南井大介『小さな魔女と空飛ぶ狐』(電撃文庫)

 つくづく、飛びモノとマッドサイエンティスト/エンジニアが好きな作者やねぇ。そして、「その世界の一般的技術水準に比して高度に発達しすぎて魔法にしか見えない科学技術」も好きそうだし、もっと好きそうなのが「才能ある奴が調子こいていい気になったところでどん底にたたき落とす」ことっぽい。

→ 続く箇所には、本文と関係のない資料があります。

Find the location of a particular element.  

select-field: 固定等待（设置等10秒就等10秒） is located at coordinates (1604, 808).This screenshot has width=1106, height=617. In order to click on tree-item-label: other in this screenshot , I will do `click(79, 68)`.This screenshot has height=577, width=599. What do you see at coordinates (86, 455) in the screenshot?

「貴様が人並みの倫理を持ち合わせていたとは驚きだな。だが、貴様は一つ忘れている」
薄笑いを唇の端が耳元まで届きそうな狂笑に変え、
「私は狂っているんだよ。お前達が狂わせたんだ」

なんともイヤなお話の展開で、いいぞもっとやれと言わざるを得ない。そこはさすがにレーベルがレーベルだけに、一応はラブコメチックな雰囲気をまといつつ主人公サイドの勝利と言おうと思えば言えなくもない気もしないではない結末に落ち着きはするんだけど、どう考えても世界は更に泥沼になりました、というエンディングだよな、これ。「過剰報復により敵対者を威圧して平和を保つ」が国是の国vs「大量破壊兵器の先制使用で他者の戦意を奪う」味を知った国、さて最終戦争が勃発する前に「白い魔女」は創世記機械を建造できるか!?